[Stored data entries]
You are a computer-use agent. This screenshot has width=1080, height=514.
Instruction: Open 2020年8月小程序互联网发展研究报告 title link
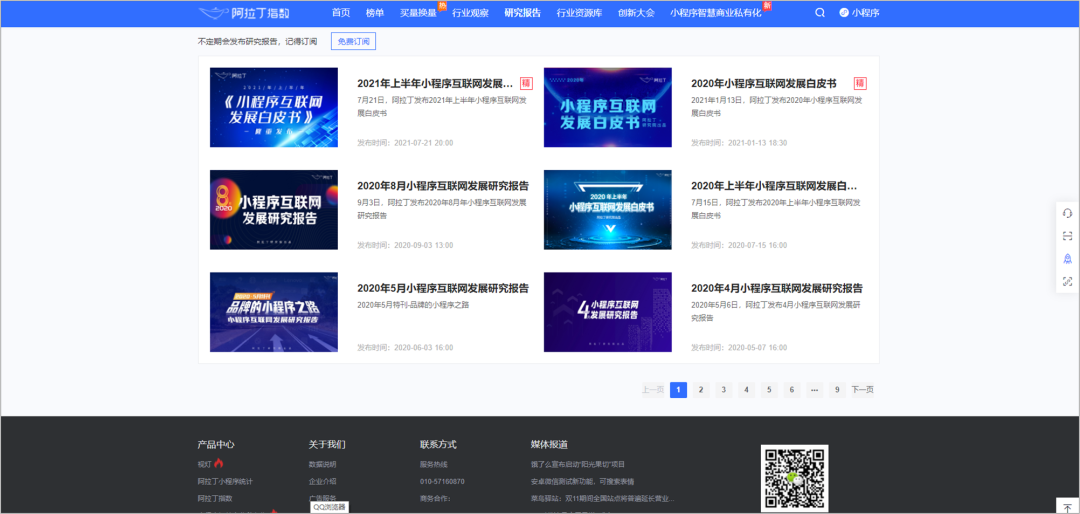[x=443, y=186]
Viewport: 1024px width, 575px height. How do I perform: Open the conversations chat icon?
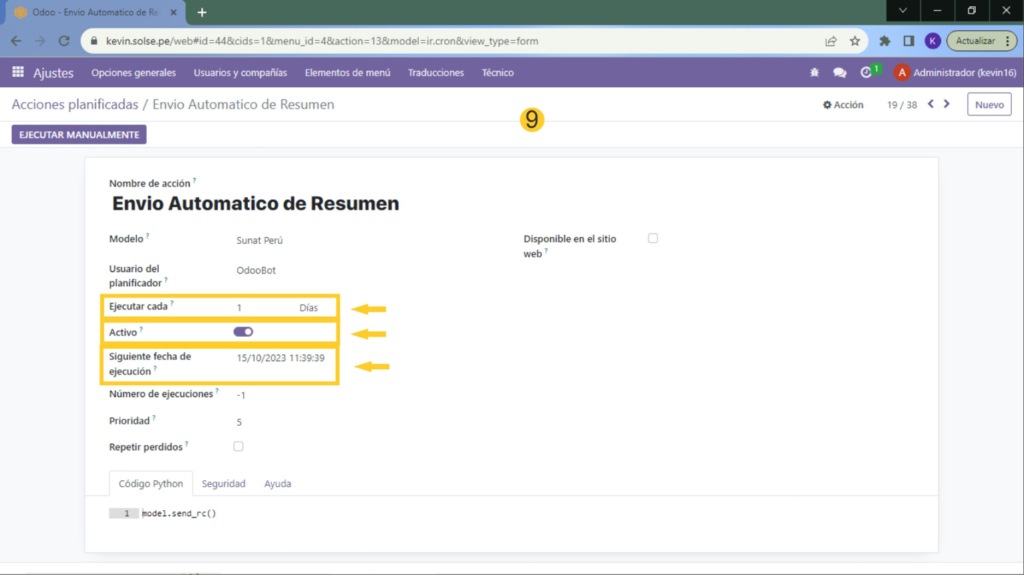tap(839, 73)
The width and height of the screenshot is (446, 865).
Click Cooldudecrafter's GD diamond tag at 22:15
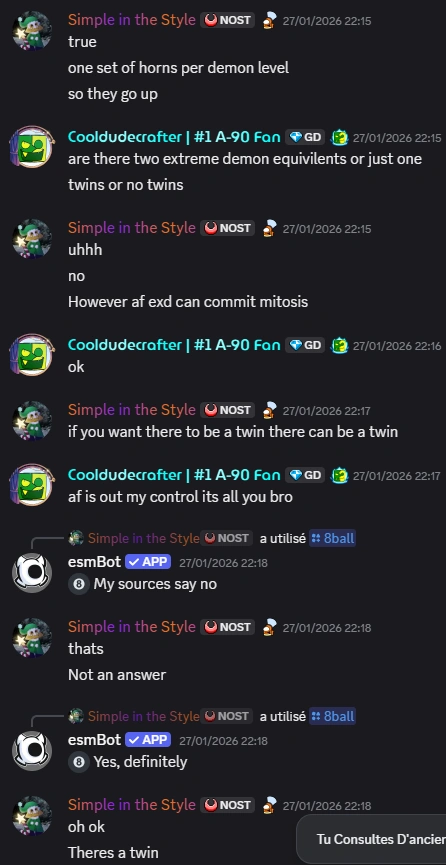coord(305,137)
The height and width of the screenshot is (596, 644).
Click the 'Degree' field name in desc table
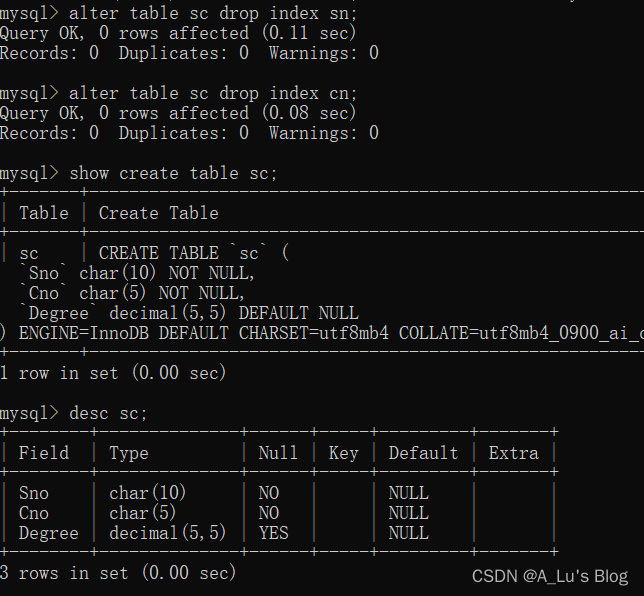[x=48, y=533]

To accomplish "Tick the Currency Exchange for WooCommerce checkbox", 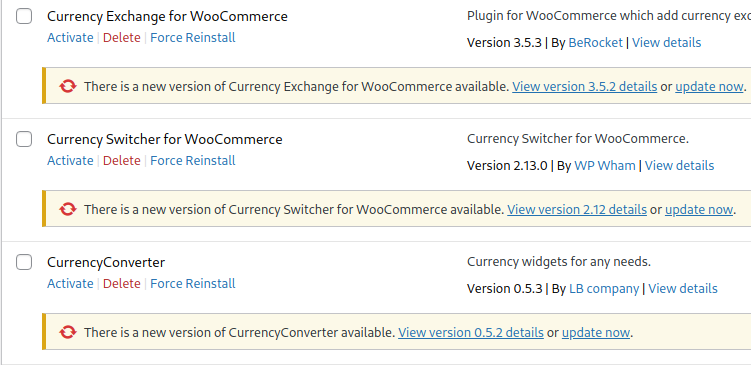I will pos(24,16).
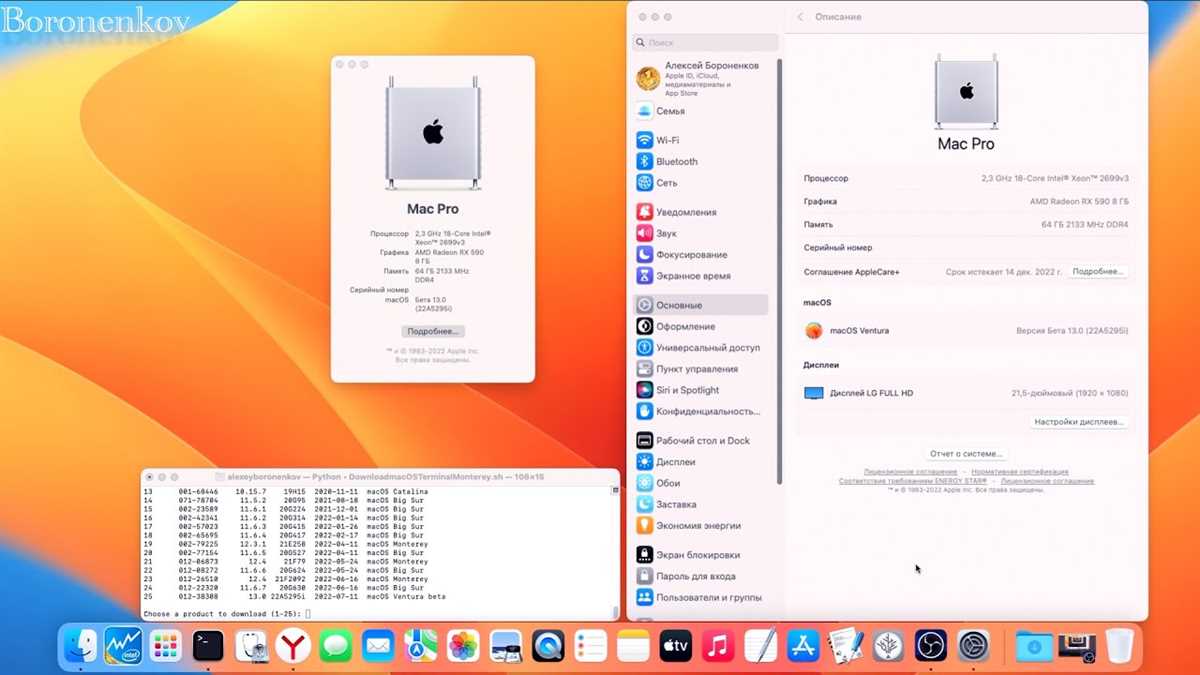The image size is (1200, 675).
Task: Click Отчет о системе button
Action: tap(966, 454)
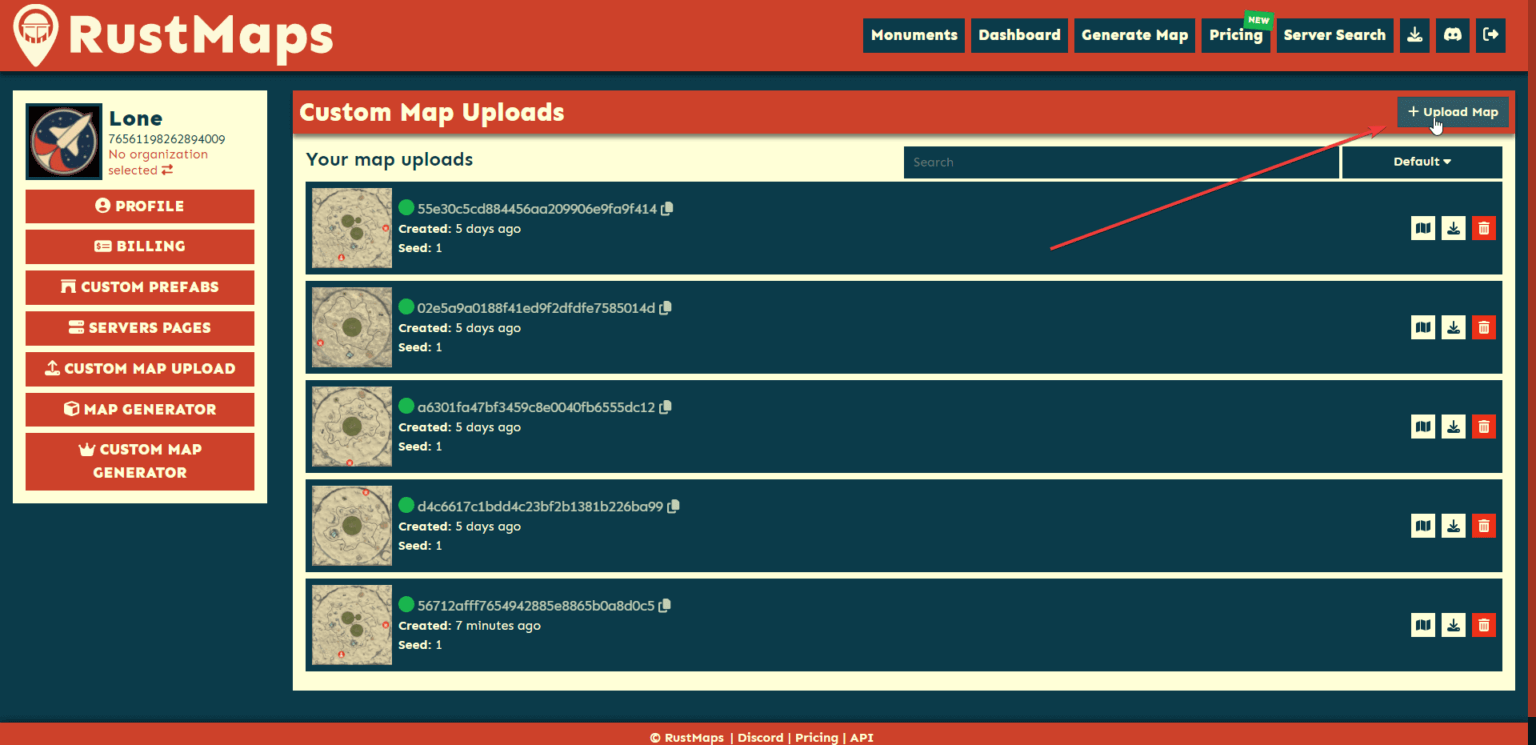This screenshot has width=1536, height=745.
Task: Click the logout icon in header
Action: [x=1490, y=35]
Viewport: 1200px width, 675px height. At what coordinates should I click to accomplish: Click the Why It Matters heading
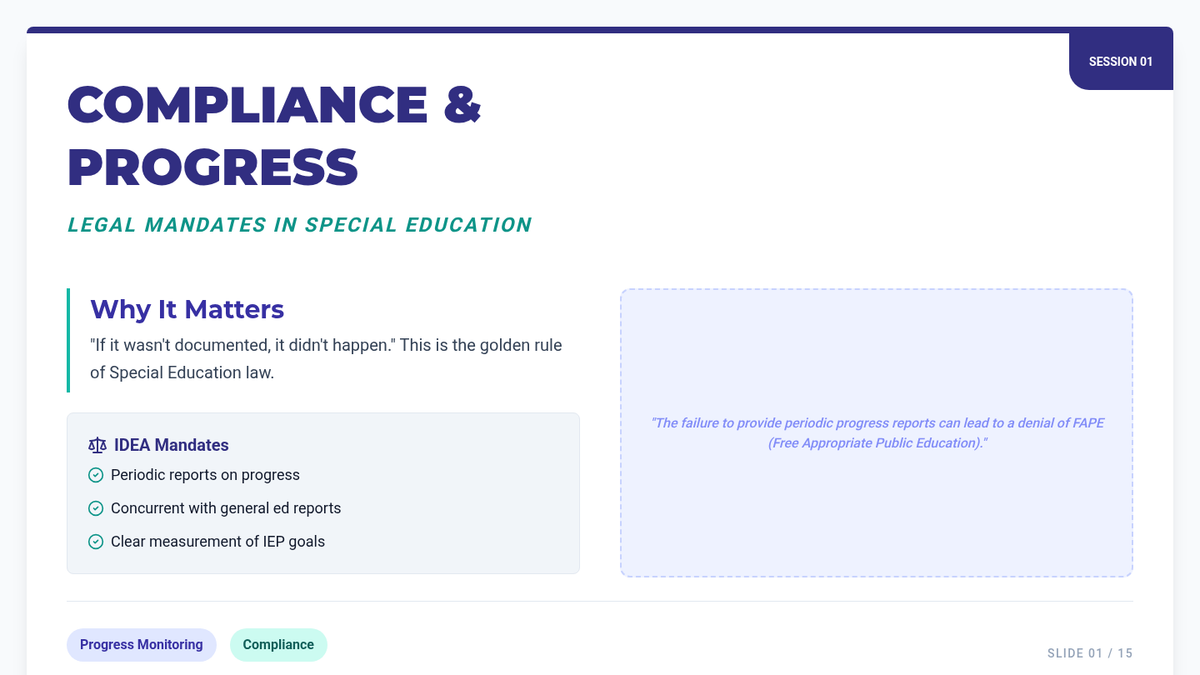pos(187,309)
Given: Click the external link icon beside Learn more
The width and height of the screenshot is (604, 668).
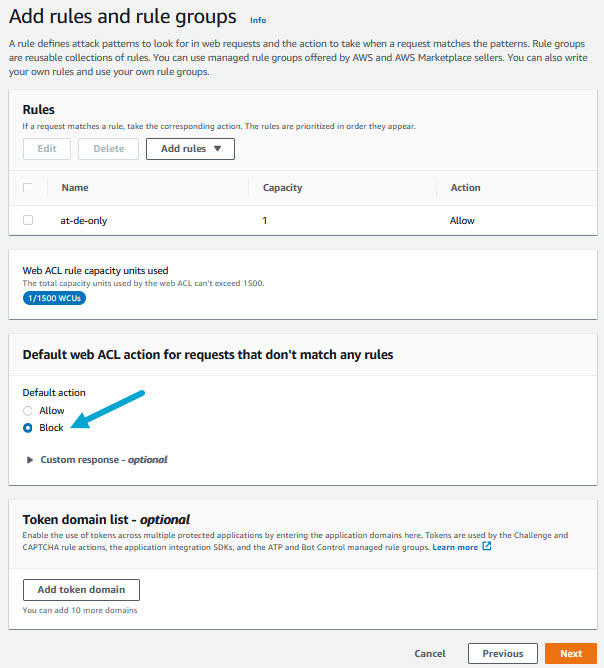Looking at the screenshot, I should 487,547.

Try it: Begin at the line containing "Given: Click the" and transcribe exactly every line through the end of the records, both ends included, leaving the pictures out.

Result for this exercise:
Given: Click the external link icon beside Learn more
The width and height of the screenshot is (604, 668).
Looking at the screenshot, I should 487,547.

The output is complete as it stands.